Der Deutsche Berufsverband für Pflegeberufe (DBfK) fordert, Pflegefachpersonen konsequent in die Krisenvorsorge einzubinden. Der großflächige Stromausfall im Südwesten Berlins habe deutlich gemacht, wie verwundbar die kritische Infrastruktur sei, teilte der Verband am Mittwoch mit.
Die Präsidentin des DBfK, Vera Lux, betonte, dass das Ausbleiben schwerwiegender Zwischenfälle vor allem dem außergewöhnlichen Engagement der Pflegefachpersonen und anderer Gesundheitsberufe zu verdanken sei. Sie hätten unter schwierigen Bedingungen Verantwortung übernommen und die Versorgung sichergestellt. "Oft improvisierend, da Pflege strukturell im Krisen- und Katastrophenmanagement nicht hinreichend einbezogen wird", so Lux.

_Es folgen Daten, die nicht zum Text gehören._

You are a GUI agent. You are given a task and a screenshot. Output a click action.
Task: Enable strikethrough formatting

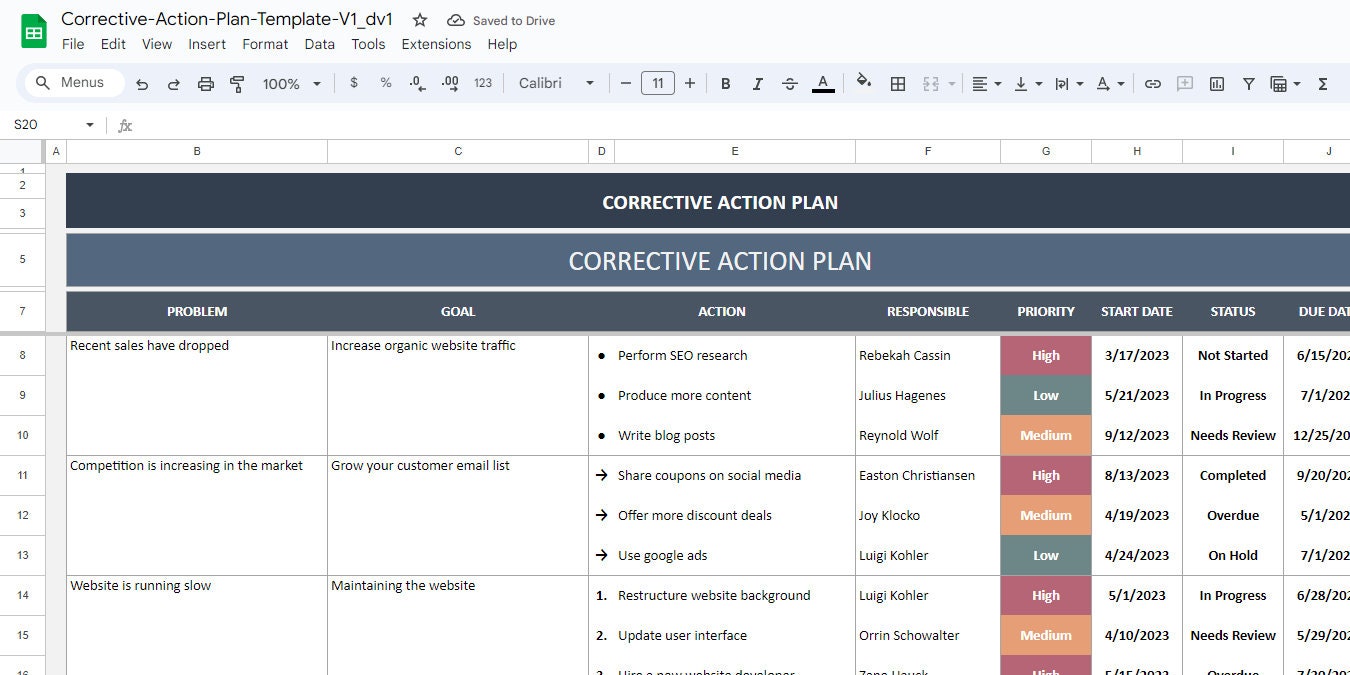coord(790,83)
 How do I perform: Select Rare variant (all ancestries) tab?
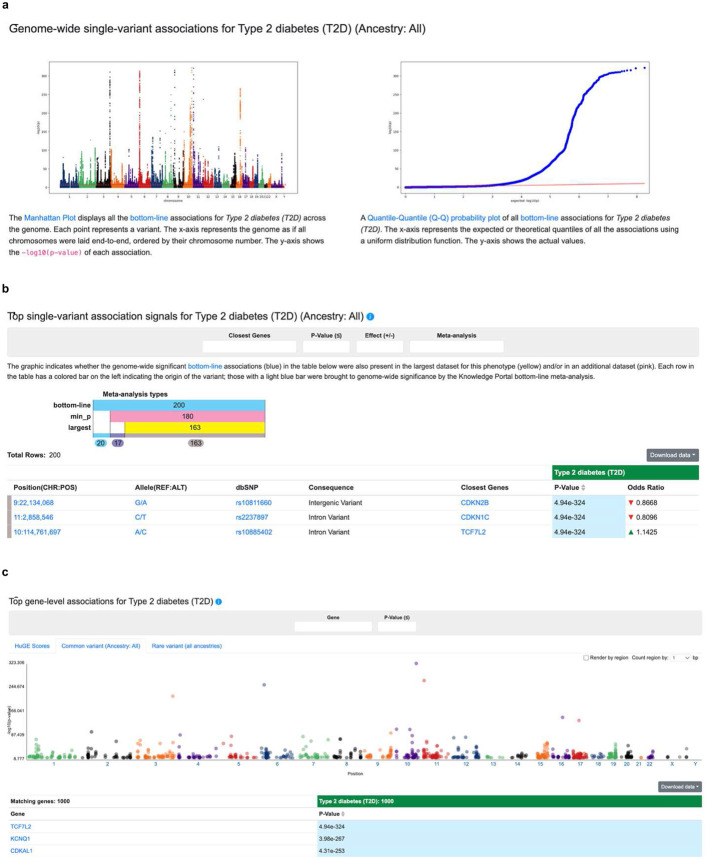(187, 646)
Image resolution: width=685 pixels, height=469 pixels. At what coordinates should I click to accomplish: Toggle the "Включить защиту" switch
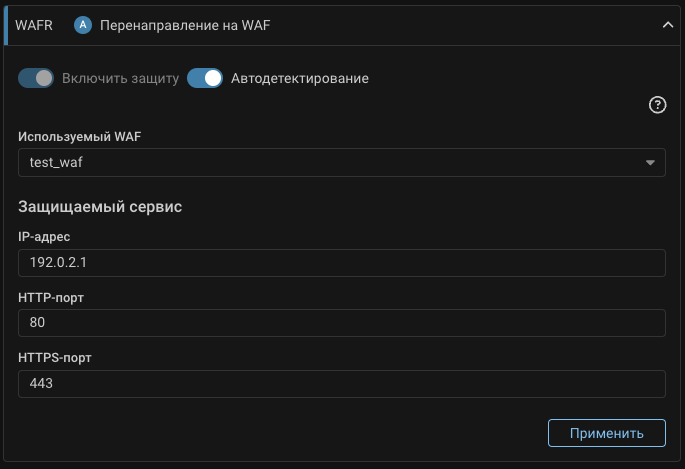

Strukturelle Lücken in der Notfallplanung
Aus Sicht des DBfK seien Pflegefachpersonen systematisch und strukturiert auf Krisenereignisse vorzubereiten. Dazu gehörten das Vorhandensein und die sichere Kenntnis von Notfall- und Blackout-Plänen, regelmäßige Schulungen und Übungen sowie ausreichende Vorräte an Medikamenten, Verbrauchsmaterialien, Lebensmitteln und die Fähigkeit zum ressourcenschonenden Arbeiten. Ebenso essenziell seien stromunabhängige Kommunikationswege, klare Zuständigkeiten und Befehlsketten sowie eine enge interprofessionelle Zusammenarbeit mit anderen medizinischen Berufen und dem Katastrophenschutz. Pflege- und Gesundheitseinrichtungen benötigten zudem finanzielle und strukturelle Mittel, um sich angemessen vorbereiten zu können. Die Kompetenzen der Pflege in der Krisen- und Katastrophenvorsorge müssten dabei konsequent mitgedacht werden, da ohne die größte Berufsgruppe im Gesundheitswesen keine resiliente Vorbereitung möglich sei.
Deutschland liegt im internationalen Vergleich zurück
Lux verwies darauf, dass Deutschland bei der Qualifikation von Pflegefachpersonen für den Krisenfall im internationalen Vergleich noch zurückliege. Die im Gesetz zur Befugniserweiterung und Entbürokratisierung in der Pflege (BEEP) beschlossenen Kompetenzzuwächse stellten einen wichtigen Schritt dar, damit Pflege im Ernstfall wirksam und selbstbestimmt handeln könne.
Lux sagte: "Der Stromausfall in Berlin war ein weiteres Warnsignal. Jetzt braucht es entschlossenes Handeln, um Pflege, Gesundheitssystem und Gesellschaft widerstandsfähiger zu machen."